__TASK GOAL__
Copy out, word for word, the section of the reflection on blindness that runs from "Breathing Compassion in" to "sadness and pain.".

---------- PASSAGE ----------

Breathing Compassion in the Pitch Dark

Blessed be the longing that brought you here 
and that quickens your soul with wonder. 
~John O’Donohue

Being a visual person has its definite rewards and joys, yet I learned the other night that it also has its set backs.  Most of us in this world “see” through our eyes, being constantly stimulated by beauty and ugliness,  advertising and art, internet and the pages of a book, and it goes on and on.  The images all around us bring richness and meaning to our lives….and can also bring sadness and pain.

I have often wondered in my life what it would be like to simply not be able to see anything but blackness or shadows.  I have a dear friend who has slowly been losing her vision over the past 17 years or so and is almost completely blind now.

When asked a few days ago whether I had any blind friends, I couldn’t think of any because Vicki is so confident in her abilities to navigate the world – and she literally does as she travels by herself all over the world singing, teaching and giving key-note addresses – that I never even considered her as blind.  She would laugh about that! (click on her name to see more!)

---------- EXTRACTED DATA ----------

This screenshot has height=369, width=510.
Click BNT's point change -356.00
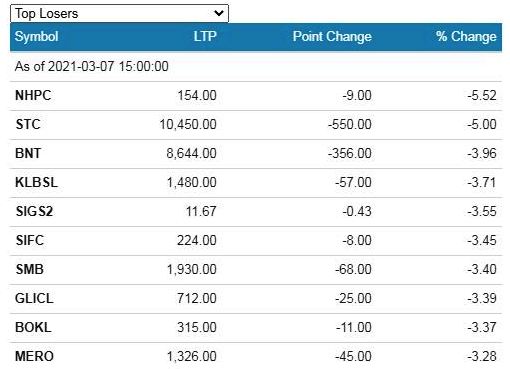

----------
---------- EXTRACTED DATA ----------

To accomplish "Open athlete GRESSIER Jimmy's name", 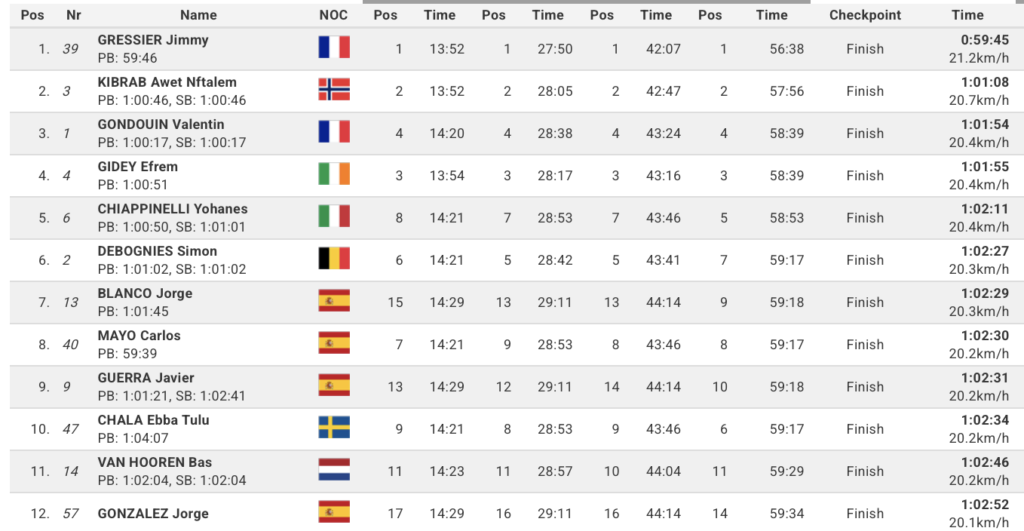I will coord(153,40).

----------

__EXERCISE RESULT__
Breathing Compassion in the Pitch Dark

Blessed be the longing that brought you here 
and that quickens your soul with wonder. 
~John O’Donohue

Being a visual person has its definite rewards and joys, yet I learned the other night that it also has its set backs.  Most of us in this world “see” through our eyes, being constantly stimulated by beauty and ugliness,  advertising and art, internet and the pages of a book, and it goes on and on.  The images all around us bring richness and meaning to our lives….and can also bring sadness and pain.